The Euro is the currency for the 19 European Union countries that belong to the Eurozone. It is the second most heavily traded currency in the world behind the US Dollar. In 2022, it accounted for 31% of all foreign exchange transactions, with an average daily turnover of over $2.2 trillion a day. EUR/USD is the most heavily traded currency pair in the world, accounting for an estimated 30% off all transactions, followed by EUR/JPY (4%), EUR/GBP (3%) and EUR/AUD (2%).
The European Central Bank (ECB) in Frankfurt, Germany, is the reserve bank for the Eurozone. The ECB sets interest rates and manages monetary policy. The ECB’s primary mandate is to maintain price stability, which means either controlling inflation or stimulating growth. Its primary tool is the raising or lowering of interest rates. Relatively high interest rates – or the expectation of higher rates – will usually benefit the Euro and vice versa. The ECB Governing Council makes monetary policy decisions at meetings held eight times a year. Decisions are made by heads of the Eurozone national banks and six permanent members, including the President of the ECB, Christine Lagarde.

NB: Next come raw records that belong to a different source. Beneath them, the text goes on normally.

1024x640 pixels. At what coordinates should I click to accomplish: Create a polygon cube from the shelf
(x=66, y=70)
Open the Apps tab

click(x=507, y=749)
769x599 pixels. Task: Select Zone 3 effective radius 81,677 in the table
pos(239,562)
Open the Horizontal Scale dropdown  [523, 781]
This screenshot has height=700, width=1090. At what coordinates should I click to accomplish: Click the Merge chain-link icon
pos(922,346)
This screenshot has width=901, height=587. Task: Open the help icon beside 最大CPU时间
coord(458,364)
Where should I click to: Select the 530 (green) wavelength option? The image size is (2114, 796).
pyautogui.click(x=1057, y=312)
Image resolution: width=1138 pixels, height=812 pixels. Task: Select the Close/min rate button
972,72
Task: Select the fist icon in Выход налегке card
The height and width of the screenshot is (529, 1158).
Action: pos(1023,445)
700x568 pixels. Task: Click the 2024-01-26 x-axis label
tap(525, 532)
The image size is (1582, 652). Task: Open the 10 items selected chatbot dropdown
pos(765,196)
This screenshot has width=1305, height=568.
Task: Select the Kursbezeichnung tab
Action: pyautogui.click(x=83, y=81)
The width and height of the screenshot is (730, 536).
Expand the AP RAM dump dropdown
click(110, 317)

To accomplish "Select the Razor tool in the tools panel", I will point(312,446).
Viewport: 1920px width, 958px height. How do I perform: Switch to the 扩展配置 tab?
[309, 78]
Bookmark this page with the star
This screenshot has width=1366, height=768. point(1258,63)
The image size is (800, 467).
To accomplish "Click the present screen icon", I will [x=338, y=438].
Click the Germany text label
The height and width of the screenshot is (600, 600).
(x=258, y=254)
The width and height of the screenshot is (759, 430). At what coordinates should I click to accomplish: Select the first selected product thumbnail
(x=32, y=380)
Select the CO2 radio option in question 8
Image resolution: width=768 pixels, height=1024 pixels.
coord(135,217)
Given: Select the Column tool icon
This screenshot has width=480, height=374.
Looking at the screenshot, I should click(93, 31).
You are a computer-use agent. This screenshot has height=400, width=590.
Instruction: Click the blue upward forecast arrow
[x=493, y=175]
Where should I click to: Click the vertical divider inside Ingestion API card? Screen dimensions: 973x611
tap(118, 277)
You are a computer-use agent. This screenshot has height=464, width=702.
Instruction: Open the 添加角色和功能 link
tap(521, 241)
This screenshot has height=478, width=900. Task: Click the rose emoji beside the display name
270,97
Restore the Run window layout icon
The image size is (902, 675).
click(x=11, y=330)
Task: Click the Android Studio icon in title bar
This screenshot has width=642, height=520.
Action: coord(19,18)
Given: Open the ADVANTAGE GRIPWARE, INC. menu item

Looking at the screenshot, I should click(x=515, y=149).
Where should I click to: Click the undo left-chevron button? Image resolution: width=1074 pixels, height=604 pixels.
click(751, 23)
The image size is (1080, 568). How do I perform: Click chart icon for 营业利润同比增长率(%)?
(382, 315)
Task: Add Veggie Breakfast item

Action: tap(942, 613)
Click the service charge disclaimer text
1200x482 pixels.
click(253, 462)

Eurozone inflation data, measured by the Harmonized Index of Consumer Prices (HICP), is an important econometric for the Euro. If inflation rises more than expected, especially if above the ECB’s 2% target, it obliges the ECB to raise interest rates to bring it back under control. Relatively high interest rates compared to its counterparts will usually benefit the Euro, as it makes the region more attractive as a place for global investors to park their money.
Data releases gauge the health of the economy and can impact on the Euro. Indicators such as GDP, Manufacturing and Services PMIs, employment, and consumer sentiment surveys can all influence the direction of the single currency. A strong economy is good for the Euro. Not only does it attract more foreign investment but it may encourage the ECB to put up interest rates, which will directly strengthen the Euro. Otherwise, if economic data is weak, the Euro is likely to fall. Economic data for the four largest economies in the euro area (Germany, France, Italy and Spain) are especially significant, as they account for 75% of the Eurozone’s economy.
Another significant data release for the Euro is the Trade Balance. This indicator measures the difference between what a country earns from its exports and what it spends on imports over a given period. If a country produces highly sought after exports then its currency will gain in value purely from the extra demand created from foreign buyers seeking to purchase these goods. Therefore, a positive net Trade Balance strengthens a currency and vice versa for a negative balance.